*** Opening of Excerpted data ***
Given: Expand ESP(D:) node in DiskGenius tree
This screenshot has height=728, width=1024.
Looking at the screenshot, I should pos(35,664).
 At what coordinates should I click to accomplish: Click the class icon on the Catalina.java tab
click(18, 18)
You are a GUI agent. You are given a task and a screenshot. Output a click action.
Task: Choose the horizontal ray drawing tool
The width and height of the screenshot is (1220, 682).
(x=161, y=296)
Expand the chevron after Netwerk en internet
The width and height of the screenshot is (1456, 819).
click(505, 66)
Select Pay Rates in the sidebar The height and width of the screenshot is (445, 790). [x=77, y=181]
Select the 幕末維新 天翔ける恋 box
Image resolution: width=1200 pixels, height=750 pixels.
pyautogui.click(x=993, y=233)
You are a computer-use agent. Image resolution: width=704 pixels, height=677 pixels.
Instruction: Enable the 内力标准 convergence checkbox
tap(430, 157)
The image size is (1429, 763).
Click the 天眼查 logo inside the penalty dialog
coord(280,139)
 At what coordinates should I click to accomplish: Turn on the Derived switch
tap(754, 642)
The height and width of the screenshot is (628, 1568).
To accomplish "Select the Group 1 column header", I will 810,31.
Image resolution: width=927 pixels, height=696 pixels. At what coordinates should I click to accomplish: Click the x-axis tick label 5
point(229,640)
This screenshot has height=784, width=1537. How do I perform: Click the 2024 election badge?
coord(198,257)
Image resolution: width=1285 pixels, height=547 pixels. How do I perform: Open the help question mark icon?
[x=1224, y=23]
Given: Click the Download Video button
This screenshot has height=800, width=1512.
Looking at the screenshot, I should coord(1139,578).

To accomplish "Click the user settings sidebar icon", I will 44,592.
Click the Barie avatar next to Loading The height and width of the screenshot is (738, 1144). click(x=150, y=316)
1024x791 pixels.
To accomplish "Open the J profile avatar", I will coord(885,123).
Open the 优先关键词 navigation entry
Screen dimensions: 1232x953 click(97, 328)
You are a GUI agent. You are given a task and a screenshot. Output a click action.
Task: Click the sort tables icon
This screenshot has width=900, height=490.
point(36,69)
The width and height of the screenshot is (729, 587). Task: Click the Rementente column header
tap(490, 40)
*** Close of Excerpted data ***
= Exercise instructions =
Reproduce only the lines running from the one that contains "Image resolution: width=1285" to the last line of the records.

= Output below =
Image resolution: width=1285 pixels, height=547 pixels. How do I perform: Open the help question mark icon?
[x=1224, y=23]
Given: Click the Download Video button
This screenshot has height=800, width=1512.
Looking at the screenshot, I should coord(1139,578).

To accomplish "Click the user settings sidebar icon", I will 44,592.
Click the Barie avatar next to Loading The height and width of the screenshot is (738, 1144). click(x=150, y=316)
1024x791 pixels.
To accomplish "Open the J profile avatar", I will coord(885,123).
Open the 优先关键词 navigation entry
Screen dimensions: 1232x953 click(97, 328)
You are a GUI agent. You are given a task and a screenshot. Output a click action.
Task: Click the sort tables icon
This screenshot has width=900, height=490.
point(36,69)
The width and height of the screenshot is (729, 587). Task: Click the Rementente column header
tap(490, 40)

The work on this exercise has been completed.